There is more than one way to do it. Coding is art. I don't think perl
coding style should be strict. Even PBP tell you that the main reason
to read the book is to THINK about the decisions you make in your team
regarding code style, layout and interface design.

> In none of the code I went through in e.g. perlfunc.pod introduced any
> excessive clutter when "my" was injected into the for-loops.
> 
> >>             $var = function(arg, arg)
> >
> >>             =>
> >
> >>             $var = function arg, arg;   # An example: $str = sprintf "%02d", 1;
> >
> > That's a slippery slope.
> 
> One of the great Perl's power comes from this. It reduces the extra
> punctuations and at the same time "frees" the programmer to see the code
> differently as he used to.

Here you use it yourself: FREEDOM!

> When a traditionally educated programmer (C, Java, <pick language>),
> first time sees that parens can be omitted, he is shocked. He insists on
> using them as "the one true function call convention".
> 
> But really, it is relaxing to see:
> 
>     my @array = sort keys { $a <=> $b} %hash
> 
>     my $var = oct $value;
> 
>     my $str = sprintf "%04d-02d-02d", $yyyy, $mm, $dd;
> 
> That's what "getting into Perl", I believe, is all about.

:) (/me agrees)

> >>     - Chunks of code do not have breaks to see where a statement group
> >>       starts and where next continues. Like stucking "use", "my",
> >>       "while", "if" every statement together above and below.
> >
> > I don't know what that means.  You mean not enough vertical whitespace
> > for grouping code chunks?
> 
> Close. More vertical spaces to spearate groups, like "while", "if" etc.
> An example from pod/perlipc.pod

The docs are about explaining the matter, not to make it longer with
unnecessary vertical whitespace. Please don't.
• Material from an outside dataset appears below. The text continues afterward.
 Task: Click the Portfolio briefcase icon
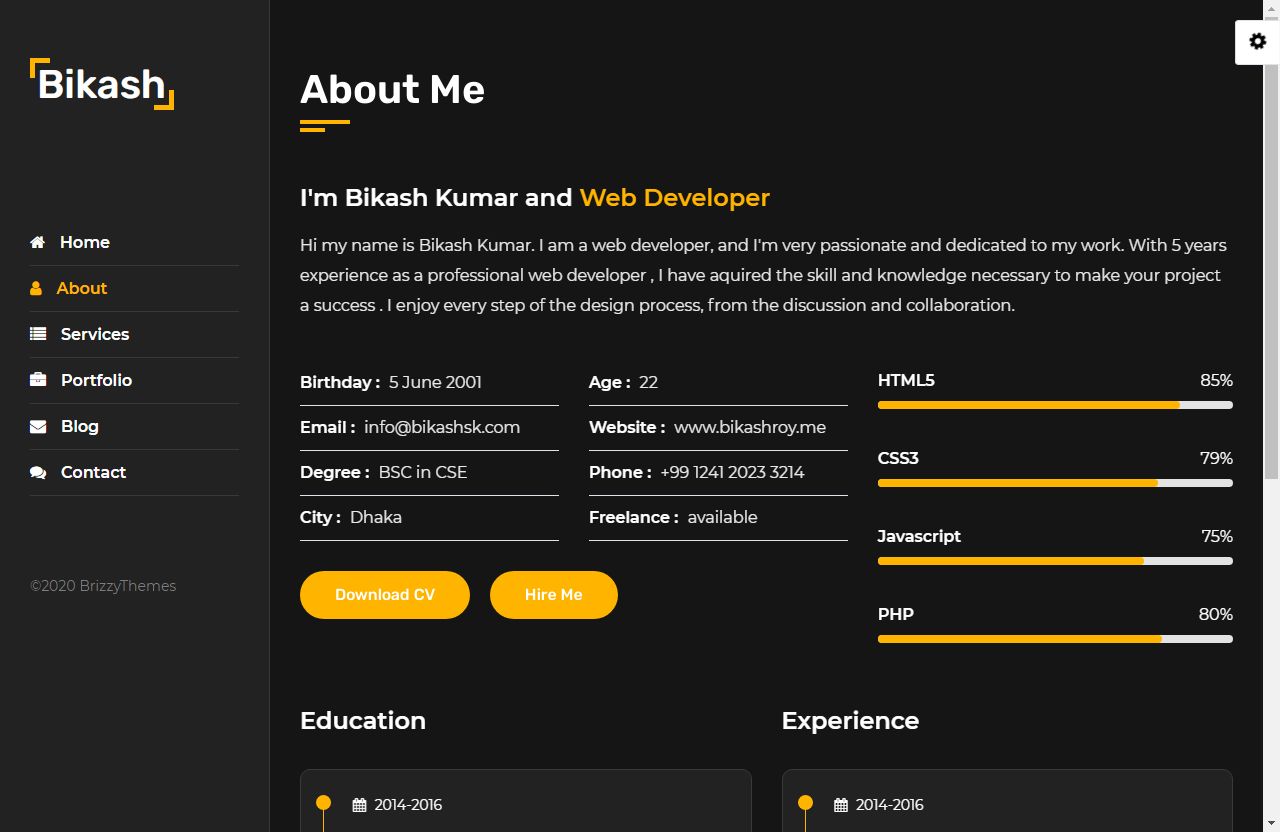pyautogui.click(x=38, y=380)
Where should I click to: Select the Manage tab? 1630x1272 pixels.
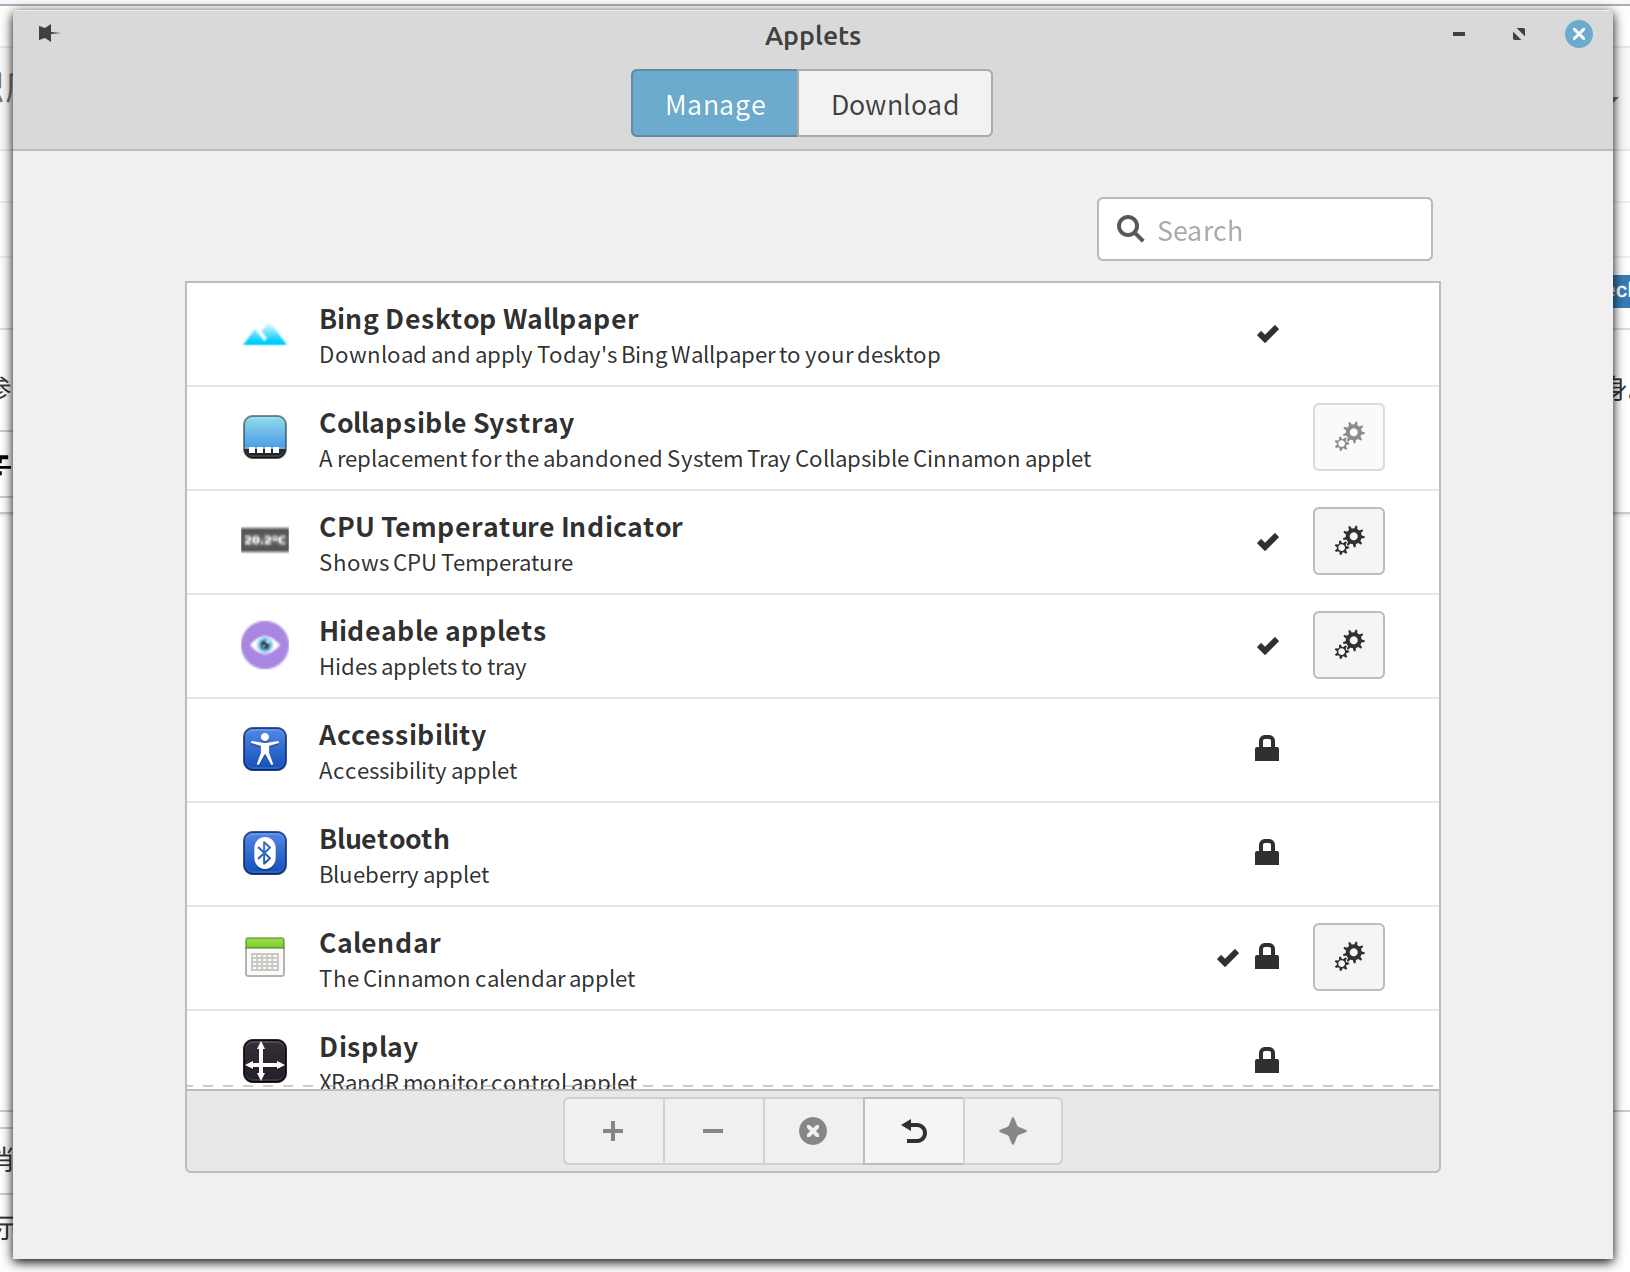[x=715, y=104]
>     pipe(READER, WRITER);
>     $pid = fork();
>     defined $pid or die "fork failed; $!";
>     if ($pid) {
>         close READER;
>         if (my $sub_pid = fork()) {
>             close WRITER;
>         }
>         else {
>             # write to WRITER...
>             exit;
>         }
>         # write to WRITER...
>     }
> 
> =>
> 
>     pipe(READER, WRITER);
> 
>     $pid = fork();
>     defined $pid or die "fork failed; $!";
> 
>     if ($pid) {
>         close READER;
> 
>         if (my $sub_pid = fork()) {
>             close WRITER;
>         }
>         else {
>             # write to WRITER...
>             exit;
>         }
>         # write to WRITER...
>     }
> 
> 
> >>     - Can I use perlstyle.pod as the guidelines for changes?
> >
> > Depends on who hacked it last.
> 
> How to proceeed then?

1. Don't try to do all what you suggest at once.
2. Discuss each and every step before you propose a patch.
3. Accept the decision of the group
4. Wait till 5.12 is out :)

> Thanks,
> Jari

-- 
H.Merijn Brand  http://tux.nl      Perl Monger  http://amsterdam.pm.org/
using & porting perl 5.6.2, 5.8.x, 5.10.x, 5.11.x on HP-UX 10.20, 11.00,
11.11, 11.23, and 11.31, OpenSuSE 10.3, 11.0, and 11.1, AIX 5.2 and 5.3.